This week, two of South Africa’s largest labour unions, SAFTU and COSATU plan to hold legal protest action against the ongoing socioeconomic plight of workers.
The strikes come in the wake of an illegal Eskom worker’s strike over wage grievances in July which heralded a country-wide power shut down – arguably the worst yet – and a recent strike by workers at national revenue services, SARS, which saw 18 branches having to close in the midst of personal tax income filing season – also over wages.
These are just a few examples of what appears to be a growing strike ‘season’ in South Africa – and grievances around remuneration and benefits are a key trend.
Andisa Liba, chief people officer at fintech and earned wage access provider Floatpays, says that fintech-enabled solutions that build employee financial wellness may have a role to play in supporting employers and unions during these important negotiations.
“Our Floatpays State of Employee Wellbeing Barometer found that most South African employees are financially stressed with 74% of respondents rating their financial stress level as medium to high. Industrial strike action centred around remuneration and benefits is a consequence of a financially unwell and financially stressed labour force,” says Liba.
Financial wellbeing is a primary driver of general employee wellbeing, she explains, which has a profound impact on productivity for employers and the broader economy.

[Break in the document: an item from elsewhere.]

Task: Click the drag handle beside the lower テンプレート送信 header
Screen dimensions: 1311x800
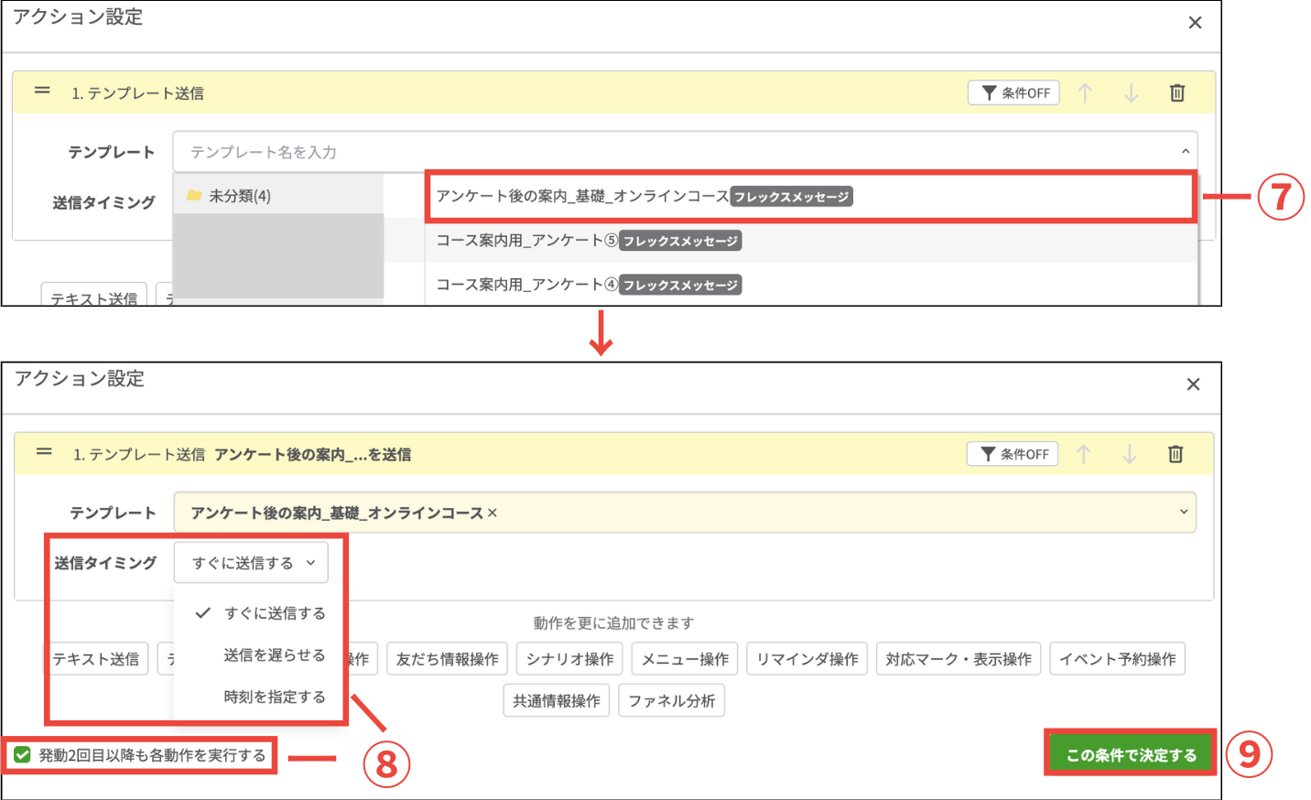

“The strikes are a physical manifestation of this. Around half of employees we surveyed say they don’t work to their best ability when financially stressed and this has obvious implications for employers and labour productivity including absenteeism, low presenteeism and workplace errors to name a few,” says Liba.
Interestingly, although the majority of employees said salary, and being paid fairly for the work being done, is an important way for a company to help improve overall employee wellbeing, 64% also said that having early access to their wages would be most useful to improve their financial stress.
“The research shows that on-demand earned wage access presents an additional benefit for employers to take to the table, especially in instances where full wage demands may not be able to be met in that instance.
“Respondents claimed that interventions like on-demand earned wage access would markedly improve their overall relationship with their employer. Research shows that when employees are paid more frequently – biweekly as opposed to monthly, for example – they can cover expenses faster and get ahead in paying off loans. They reported feeling less stressed and anxious, and the employer benefited from increased productivity, fewer mistakes, and higher work quality.”
Liba says, however, that there is a hesitancy from many employers to get involved in traditional employee financial wellness initiatives because of perceived cost and admin burden. When it comes to employee financial wellbeing, employers are reluctant to get involved. Common reasons include the perceived administrative burden and operational overload that providing this type of support creates for payroll teams, and challenges to recover monies loaned out which can result in a significant cost implication for the business.
“But addressing financial wellness as part of the employee experience does not need to be burdensome for employers – financial technology can enable them to easily and seamlessly help their workforce build financial wellness. And while on-demand earned wage access is by no means the silver bullet at the wage negotiation table, it may provide an additional benefit which our research shows most employees would welcome,” concludes Liba.